2. Optimise power structure. As a Muslim empire the Abbasids have a massive advantage over others as you can revoke duchies without incurring tyranny, and you can also freely retract county-tier vassals. Both of those still make the target lord angry, but nobody else will care.
Optimising vassal power structures is basically the main point of CKII and everyone has different opinions on what the best option is. In most circumstances you want to keep your vassals weak and powerless in order to stop them from causing trouble, and the most common way to do that is to give out one county per vassal and then give out one duchy per de-jure duchy, whilst keeping any kingdom-tier titles for yourself (or not creating them in the first place). This works well even in large realms, but the vassal limit eventually starts making things more difficult for very large blobs. You can counteract that by creating 'superdukes' (the colloquial name for dukes with more than one duchy), but they tend to become power-hungry and dangerous. As you keep expanding you'll end up with more and more superdukes and you will not be able to control them all.

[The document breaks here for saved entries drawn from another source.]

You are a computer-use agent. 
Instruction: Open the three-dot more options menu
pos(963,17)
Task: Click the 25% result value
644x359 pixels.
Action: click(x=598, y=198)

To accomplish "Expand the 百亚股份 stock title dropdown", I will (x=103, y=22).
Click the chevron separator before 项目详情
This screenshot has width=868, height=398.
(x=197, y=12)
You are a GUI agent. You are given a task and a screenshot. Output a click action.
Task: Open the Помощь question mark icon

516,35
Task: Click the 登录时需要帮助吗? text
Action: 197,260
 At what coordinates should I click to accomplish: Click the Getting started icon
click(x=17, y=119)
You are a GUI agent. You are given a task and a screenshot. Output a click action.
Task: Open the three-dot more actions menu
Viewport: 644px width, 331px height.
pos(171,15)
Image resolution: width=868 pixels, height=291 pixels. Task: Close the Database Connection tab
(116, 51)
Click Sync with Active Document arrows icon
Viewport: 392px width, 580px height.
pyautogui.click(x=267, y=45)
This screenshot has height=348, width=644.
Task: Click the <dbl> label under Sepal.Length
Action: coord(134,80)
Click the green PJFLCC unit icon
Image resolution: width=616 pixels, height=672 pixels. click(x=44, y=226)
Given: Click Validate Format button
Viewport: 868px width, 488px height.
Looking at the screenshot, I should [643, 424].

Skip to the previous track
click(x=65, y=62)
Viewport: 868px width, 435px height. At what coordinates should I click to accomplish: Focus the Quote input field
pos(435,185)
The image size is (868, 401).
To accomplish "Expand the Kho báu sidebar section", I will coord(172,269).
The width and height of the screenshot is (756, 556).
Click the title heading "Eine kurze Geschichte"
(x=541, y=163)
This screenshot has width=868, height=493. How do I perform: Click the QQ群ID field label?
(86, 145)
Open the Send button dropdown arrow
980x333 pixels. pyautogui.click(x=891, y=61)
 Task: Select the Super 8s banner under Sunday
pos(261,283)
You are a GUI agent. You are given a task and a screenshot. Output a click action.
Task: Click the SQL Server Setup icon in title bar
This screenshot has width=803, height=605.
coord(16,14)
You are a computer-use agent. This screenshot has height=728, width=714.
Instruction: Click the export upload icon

For very large empires like the Abbasids a different strategy is better. Rather than keeping control by weakening your vassals, it can be more useful to use personal diplomacy to keep them in line: gifts, marriages, hostages, council positions, feasts and non-aggression pacts. This approach works better if you minimise the number of vassals rather than minimising their size, and that means creating enormous vassals far larger than any superduke. If you can divide your empire between five or six 'hyperdukes' or vassal kings you can keep an eye on all of them. In fact, if you have fewer than seven extremely powerful vassals you can more or less completely eliminate the threat of civil war by empowering the council and giving them the right to vote on war declaration.
The other advantage of this strategy is that it's popular. Revoking titles makes people very mad, especially revoking counties as that will still cause tyranny. If you want to reduce all your vassals to one county each you'll end up having to fight a lot of wars and generate a lot of claimants. But giving out titles makes people happy! Occasionally things will need tweaking by retracting the odd vassal here and there, but mostly your subjects will be prosperous and grateful.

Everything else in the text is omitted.